» **What needs to be done**:
Can you reproduce all of the material below verbatim, line for line?

——————————

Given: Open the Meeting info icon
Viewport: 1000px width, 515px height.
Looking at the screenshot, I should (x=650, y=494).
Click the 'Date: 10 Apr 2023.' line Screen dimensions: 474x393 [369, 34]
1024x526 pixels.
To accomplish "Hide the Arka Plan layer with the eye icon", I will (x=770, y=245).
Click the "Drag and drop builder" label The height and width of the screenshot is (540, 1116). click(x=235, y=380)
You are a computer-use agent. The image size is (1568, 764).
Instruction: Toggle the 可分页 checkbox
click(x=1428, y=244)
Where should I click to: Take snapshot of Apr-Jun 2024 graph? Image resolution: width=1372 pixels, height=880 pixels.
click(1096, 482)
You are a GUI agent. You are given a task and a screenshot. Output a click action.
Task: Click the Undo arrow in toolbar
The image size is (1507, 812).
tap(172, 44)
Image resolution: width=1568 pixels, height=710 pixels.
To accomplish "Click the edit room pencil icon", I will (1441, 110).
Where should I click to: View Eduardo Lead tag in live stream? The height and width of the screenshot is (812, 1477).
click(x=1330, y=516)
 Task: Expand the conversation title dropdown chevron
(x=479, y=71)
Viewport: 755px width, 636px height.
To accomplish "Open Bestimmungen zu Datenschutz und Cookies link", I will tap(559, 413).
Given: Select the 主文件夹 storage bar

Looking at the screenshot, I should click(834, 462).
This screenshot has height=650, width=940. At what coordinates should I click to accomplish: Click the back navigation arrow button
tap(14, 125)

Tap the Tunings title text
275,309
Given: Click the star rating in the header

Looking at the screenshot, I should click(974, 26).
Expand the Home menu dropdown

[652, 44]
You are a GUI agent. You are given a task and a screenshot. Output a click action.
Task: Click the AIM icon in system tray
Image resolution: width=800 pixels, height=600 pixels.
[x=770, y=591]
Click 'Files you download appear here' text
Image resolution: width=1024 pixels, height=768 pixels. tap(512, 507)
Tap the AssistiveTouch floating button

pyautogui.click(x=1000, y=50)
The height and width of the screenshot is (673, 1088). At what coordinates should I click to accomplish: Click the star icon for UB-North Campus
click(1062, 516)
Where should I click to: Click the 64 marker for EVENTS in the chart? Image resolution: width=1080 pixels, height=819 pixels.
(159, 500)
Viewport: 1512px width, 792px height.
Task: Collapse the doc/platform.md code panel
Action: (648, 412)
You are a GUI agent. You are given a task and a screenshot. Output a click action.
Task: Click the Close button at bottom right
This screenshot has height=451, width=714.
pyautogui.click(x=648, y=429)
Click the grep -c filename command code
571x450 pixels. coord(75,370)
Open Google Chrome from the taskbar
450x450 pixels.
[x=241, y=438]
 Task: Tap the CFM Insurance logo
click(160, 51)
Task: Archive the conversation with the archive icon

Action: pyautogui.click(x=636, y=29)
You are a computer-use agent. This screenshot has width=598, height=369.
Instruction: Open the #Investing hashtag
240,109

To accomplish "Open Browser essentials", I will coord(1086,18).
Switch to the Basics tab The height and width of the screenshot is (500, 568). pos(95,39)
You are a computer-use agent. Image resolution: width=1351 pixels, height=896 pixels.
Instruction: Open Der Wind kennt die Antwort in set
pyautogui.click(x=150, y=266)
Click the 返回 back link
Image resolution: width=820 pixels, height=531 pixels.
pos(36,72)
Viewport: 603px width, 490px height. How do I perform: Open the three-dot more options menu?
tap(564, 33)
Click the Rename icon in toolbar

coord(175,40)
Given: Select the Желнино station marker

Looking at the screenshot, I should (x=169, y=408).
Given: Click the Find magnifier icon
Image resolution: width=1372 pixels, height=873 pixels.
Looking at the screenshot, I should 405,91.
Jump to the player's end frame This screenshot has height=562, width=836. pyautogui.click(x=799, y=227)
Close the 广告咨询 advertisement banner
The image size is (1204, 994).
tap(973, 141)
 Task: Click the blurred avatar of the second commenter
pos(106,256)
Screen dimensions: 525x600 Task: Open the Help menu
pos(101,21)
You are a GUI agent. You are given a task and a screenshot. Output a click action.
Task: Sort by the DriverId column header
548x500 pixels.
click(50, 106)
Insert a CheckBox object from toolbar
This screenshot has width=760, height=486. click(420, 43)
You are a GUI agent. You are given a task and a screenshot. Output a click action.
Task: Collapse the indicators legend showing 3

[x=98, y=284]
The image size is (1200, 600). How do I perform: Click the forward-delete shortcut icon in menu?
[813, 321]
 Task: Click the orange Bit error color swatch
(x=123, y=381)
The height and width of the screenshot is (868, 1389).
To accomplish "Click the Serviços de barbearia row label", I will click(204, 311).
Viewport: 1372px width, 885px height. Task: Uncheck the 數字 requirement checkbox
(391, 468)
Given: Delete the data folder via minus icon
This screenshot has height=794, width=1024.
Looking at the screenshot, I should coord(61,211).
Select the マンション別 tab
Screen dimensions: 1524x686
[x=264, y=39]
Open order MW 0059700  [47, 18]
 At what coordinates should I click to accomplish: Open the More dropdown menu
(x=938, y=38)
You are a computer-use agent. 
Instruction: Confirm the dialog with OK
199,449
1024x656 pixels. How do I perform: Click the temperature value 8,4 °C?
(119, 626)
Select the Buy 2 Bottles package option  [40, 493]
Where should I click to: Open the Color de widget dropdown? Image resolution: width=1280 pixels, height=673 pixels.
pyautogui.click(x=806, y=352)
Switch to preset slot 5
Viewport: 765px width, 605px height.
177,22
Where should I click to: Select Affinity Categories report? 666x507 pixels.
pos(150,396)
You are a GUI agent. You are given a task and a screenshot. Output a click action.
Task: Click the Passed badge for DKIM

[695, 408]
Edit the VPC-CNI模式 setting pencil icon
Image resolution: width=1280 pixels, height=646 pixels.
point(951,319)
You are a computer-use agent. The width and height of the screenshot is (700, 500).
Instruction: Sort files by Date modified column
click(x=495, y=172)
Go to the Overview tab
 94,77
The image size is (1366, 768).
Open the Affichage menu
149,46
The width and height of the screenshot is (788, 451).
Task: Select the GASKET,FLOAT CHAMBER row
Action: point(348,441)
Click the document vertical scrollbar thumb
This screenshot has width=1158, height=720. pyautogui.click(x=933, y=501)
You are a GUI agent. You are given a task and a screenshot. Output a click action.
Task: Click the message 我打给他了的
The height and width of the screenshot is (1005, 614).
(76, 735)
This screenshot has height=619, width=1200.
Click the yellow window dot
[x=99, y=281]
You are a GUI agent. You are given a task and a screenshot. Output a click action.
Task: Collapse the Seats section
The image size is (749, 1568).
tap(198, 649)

——————————

» **Result of the exercise**:
Given: Open the Meeting info icon
Viewport: 1000px width, 515px height.
Looking at the screenshot, I should (x=650, y=494).
Click the 'Date: 10 Apr 2023.' line Screen dimensions: 474x393 [369, 34]
1024x526 pixels.
To accomplish "Hide the Arka Plan layer with the eye icon", I will (x=770, y=245).
Click the "Drag and drop builder" label The height and width of the screenshot is (540, 1116). click(x=235, y=380)
You are a computer-use agent. The image size is (1568, 764).
Instruction: Toggle the 可分页 checkbox
click(x=1428, y=244)
Where should I click to: Take snapshot of Apr-Jun 2024 graph? Image resolution: width=1372 pixels, height=880 pixels.
click(1096, 482)
You are a GUI agent. You are given a task and a screenshot. Output a click action.
Task: Click the Undo arrow in toolbar
The image size is (1507, 812).
tap(172, 44)
Image resolution: width=1568 pixels, height=710 pixels.
To accomplish "Click the edit room pencil icon", I will (1441, 110).
Where should I click to: View Eduardo Lead tag in live stream? The height and width of the screenshot is (812, 1477).
click(x=1330, y=516)
 Task: Expand the conversation title dropdown chevron
(x=479, y=71)
Viewport: 755px width, 636px height.
To accomplish "Open Bestimmungen zu Datenschutz und Cookies link", I will tap(559, 413).
Given: Select the 主文件夹 storage bar

Looking at the screenshot, I should click(834, 462).
This screenshot has height=650, width=940. At what coordinates should I click to accomplish: Click the back navigation arrow button
tap(14, 125)

Tap the Tunings title text
275,309
Given: Click the star rating in the header

Looking at the screenshot, I should click(974, 26).
Expand the Home menu dropdown

[652, 44]
You are a GUI agent. You are given a task and a screenshot. Output a click action.
Task: Click the AIM icon in system tray
Image resolution: width=800 pixels, height=600 pixels.
[x=770, y=591]
Click 'Files you download appear here' text
Image resolution: width=1024 pixels, height=768 pixels. tap(512, 507)
Tap the AssistiveTouch floating button

pyautogui.click(x=1000, y=50)
The height and width of the screenshot is (673, 1088). At what coordinates should I click to accomplish: Click the star icon for UB-North Campus
click(1062, 516)
Where should I click to: Click the 64 marker for EVENTS in the chart? Image resolution: width=1080 pixels, height=819 pixels.
(159, 500)
Viewport: 1512px width, 792px height.
Task: Collapse the doc/platform.md code panel
Action: (648, 412)
You are a GUI agent. You are given a task and a screenshot. Output a click action.
Task: Click the Close button at bottom right
This screenshot has height=451, width=714.
pyautogui.click(x=648, y=429)
Click the grep -c filename command code
571x450 pixels. coord(75,370)
Open Google Chrome from the taskbar
450x450 pixels.
[x=241, y=438]
 Task: Tap the CFM Insurance logo
click(160, 51)
Task: Archive the conversation with the archive icon

Action: pyautogui.click(x=636, y=29)
You are a computer-use agent. This screenshot has width=598, height=369.
Instruction: Open the #Investing hashtag
240,109

To accomplish "Open Browser essentials", I will coord(1086,18).
Switch to the Basics tab The height and width of the screenshot is (500, 568). pos(95,39)
You are a computer-use agent. Image resolution: width=1351 pixels, height=896 pixels.
Instruction: Open Der Wind kennt die Antwort in set
pyautogui.click(x=150, y=266)
Click the 返回 back link
Image resolution: width=820 pixels, height=531 pixels.
pos(36,72)
Viewport: 603px width, 490px height. How do I perform: Open the three-dot more options menu?
tap(564, 33)
Click the Rename icon in toolbar

coord(175,40)
Given: Select the Желнино station marker

Looking at the screenshot, I should (x=169, y=408).
Given: Click the Find magnifier icon
Image resolution: width=1372 pixels, height=873 pixels.
Looking at the screenshot, I should 405,91.
Jump to the player's end frame This screenshot has height=562, width=836. pyautogui.click(x=799, y=227)
Close the 广告咨询 advertisement banner
The image size is (1204, 994).
tap(973, 141)
 Task: Click the blurred avatar of the second commenter
pos(106,256)
Screen dimensions: 525x600 Task: Open the Help menu
pos(101,21)
You are a GUI agent. You are given a task and a screenshot. Output a click action.
Task: Sort by the DriverId column header
548x500 pixels.
click(50, 106)
Insert a CheckBox object from toolbar
This screenshot has width=760, height=486. click(420, 43)
You are a GUI agent. You are given a task and a screenshot. Output a click action.
Task: Collapse the indicators legend showing 3

[x=98, y=284]
The image size is (1200, 600). How do I perform: Click the forward-delete shortcut icon in menu?
[813, 321]
 Task: Click the orange Bit error color swatch
(x=123, y=381)
The height and width of the screenshot is (868, 1389).
To accomplish "Click the Serviços de barbearia row label", I will click(204, 311).
Viewport: 1372px width, 885px height. Task: Uncheck the 數字 requirement checkbox
(391, 468)
Given: Delete the data folder via minus icon
This screenshot has height=794, width=1024.
Looking at the screenshot, I should coord(61,211).
Select the マンション別 tab
Screen dimensions: 1524x686
[x=264, y=39]
Open order MW 0059700  [47, 18]
 At what coordinates should I click to accomplish: Open the More dropdown menu
(x=938, y=38)
You are a computer-use agent. 
Instruction: Confirm the dialog with OK
199,449
1024x656 pixels. How do I perform: Click the temperature value 8,4 °C?
(119, 626)
Select the Buy 2 Bottles package option  [40, 493]
Where should I click to: Open the Color de widget dropdown? Image resolution: width=1280 pixels, height=673 pixels.
pyautogui.click(x=806, y=352)
Switch to preset slot 5
Viewport: 765px width, 605px height.
177,22
Where should I click to: Select Affinity Categories report? 666x507 pixels.
pos(150,396)
You are a GUI agent. You are given a task and a screenshot. Output a click action.
Task: Click the Passed badge for DKIM

[695, 408]
Edit the VPC-CNI模式 setting pencil icon
Image resolution: width=1280 pixels, height=646 pixels.
point(951,319)
You are a computer-use agent. The width and height of the screenshot is (700, 500).
Instruction: Sort files by Date modified column
click(x=495, y=172)
Go to the Overview tab
 94,77
The image size is (1366, 768).
Open the Affichage menu
149,46
The width and height of the screenshot is (788, 451).
Task: Select the GASKET,FLOAT CHAMBER row
Action: point(348,441)
Click the document vertical scrollbar thumb
This screenshot has width=1158, height=720. pyautogui.click(x=933, y=501)
You are a GUI agent. You are given a task and a screenshot. Output a click action.
Task: Click the message 我打给他了的
The height and width of the screenshot is (1005, 614).
(76, 735)
This screenshot has height=619, width=1200.
Click the yellow window dot
[x=99, y=281]
You are a GUI agent. You are given a task and a screenshot. Output a click action.
Task: Collapse the Seats section
The image size is (749, 1568).
tap(198, 649)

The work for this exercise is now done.